Através da transmissão fabular, Secundo, quando chega a Primo, já está cheio de condicionamentos. Sobre a consciência reflexa, que imerge na simbiose, a consciência reflexão, uma superestrutura homínica, socialmente constituída. Nela se representa o real de Primo. o real fabular, um condicionamento de repercussões, uma certa imagem do Real, não o Real em si. Este, o homem não consegue definir. Mesmo o seu real, o seu mundo, não é o homem que o define e sim a humanidade, na lenta filtragem das lentas vivências.


15.

No ato verbal da comunicação está a matéria da lingüística, pois da fala vem a língua; ex fábula lingua. Essa translação axial tem de ser feita, passando a lingüística a ser fabular, em vez de ser vocabular. É tempo de a ciência desprender-se do seu velho fisicismo e dessa enganada primazia da língua. É tempo de mudar a hierarquia, ordenando, como termos do binômio, a fala e a língua.

Empenhado na verificação do real e na riqueza de seu racionalismo empírico, o século XIX se deixou absorver pela quantiação do universo e da vida. Animado de progresso mecânico, embora sem melhor progresso ético, pensou que estava chegando ao núcleo do mistério.

Seu tepor racional influiu nocivamente na lingüística, inspirando o evolucionismo de Scheicher bem como o neo fisicismo de Leipzig. Aceitando nisto o fisicismo helênico, a nova ciência continuou a tratar o vocábulo como nome da coisa e como centro da língua, conceituada esta como um dom natural, regido de leis suas, leis mecânicas.

Armou-se aparência de um bom silogismo: se a língua é um dom natural deve ser estudada como objeto natural. Mas a língua não é um dom natural e sim criação do homem.


16.

Conhecer é ordenar a representação mental do objeto, aferencialmente internado no espírito. Nos limites da aferência sensível, até o animal homem o homem conhece, embora sem meios bons de conhecer a pessoa homem. Conhece o homínida, o antropóide básico e não conhece o homem. Vê a máquina biológica mas não sabe que é que faz do homem um homem.

Explicando o animal, a antropologia imaginou momentos evolutivos como a estação vertical, a bimanização, a transformação craniana, a sintonia fabular.

Partindo do bímano ainda sem fala, ens álalum, é de imaginar que só atingiu o plano humano depois que aperfeiçoou sintonia entre um signo fabular e uma imagem da coisa, passando de animal expansivo a animal expressivo; o ens álalum trocado em homo loquens.

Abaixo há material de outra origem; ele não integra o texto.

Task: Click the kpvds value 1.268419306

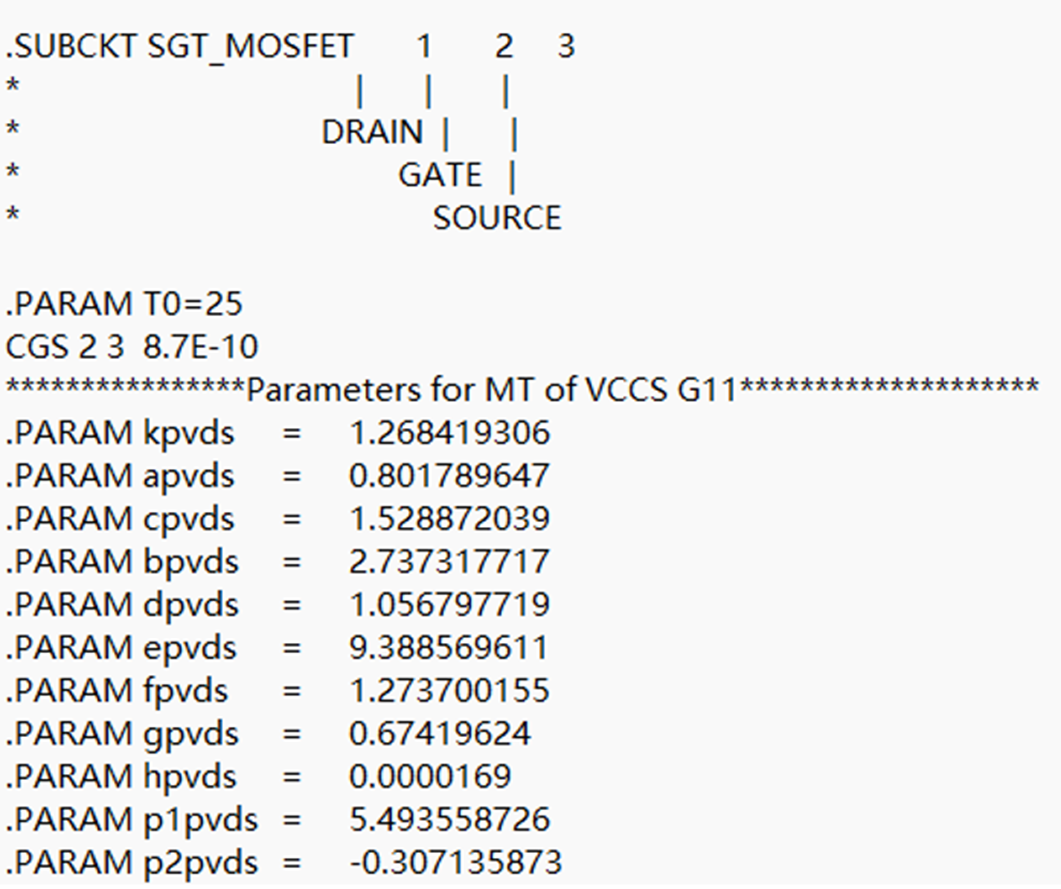Action: (x=449, y=433)
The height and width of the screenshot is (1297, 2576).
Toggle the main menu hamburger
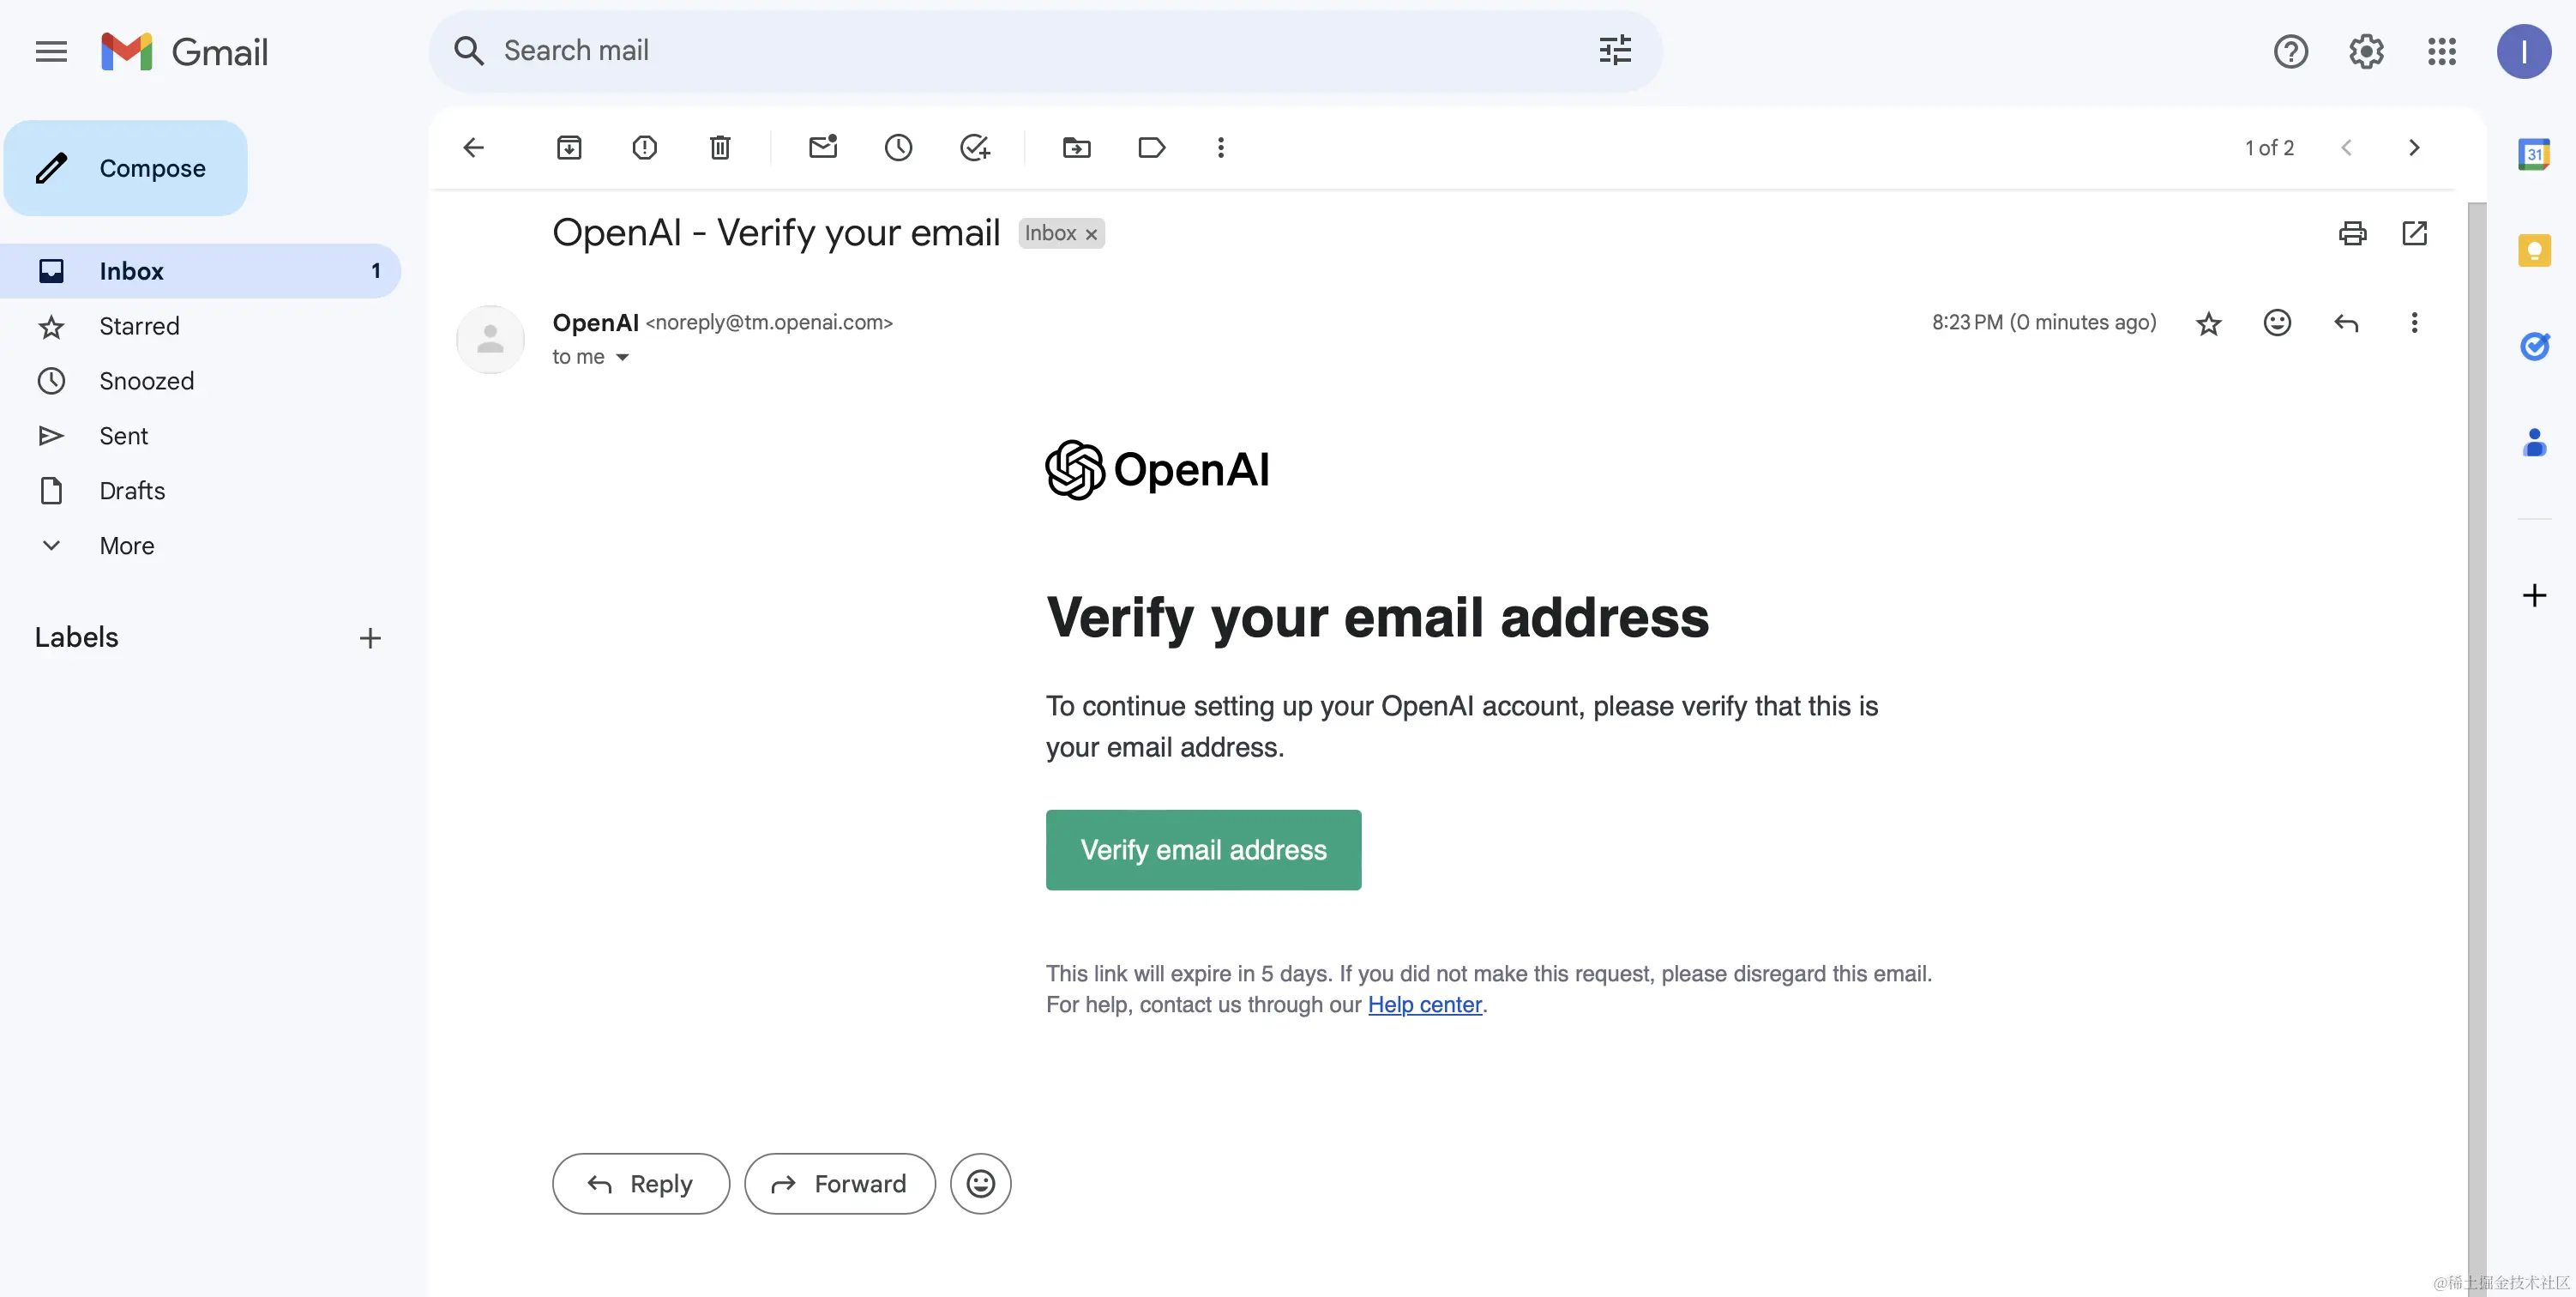[x=51, y=51]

Desde esse dia, o dom natural da linguagem, exercido em falas, começou a frutificar em língua. Foi sendo criado o que Pavlov chamou de segundo sistema, sobreposto ao primeiro; neste, comumente biológico, o animal reage ao estímulo da coisa presente (signo aderido); naquele, o homem aprendeu a reagir ao símbolo mental da coisa ausente (signo liberado).


17.

Após o início da habilidade fabular (várias centenas de milênios) o homínida alcançou, ontologicamente, o plano antrópico da existência. O exercício entre Primo e Secundo foi sedimentando patrimônio e a humanidade foi criando a língua e a hominidade; a reação biológica ao estímulo da coisa foi sendo aliviada em reação ao símbolo da coisa; a emergência vital da presentacão foi sendo melhorada em possibilidades vivenciais de representação, noticiável em falas.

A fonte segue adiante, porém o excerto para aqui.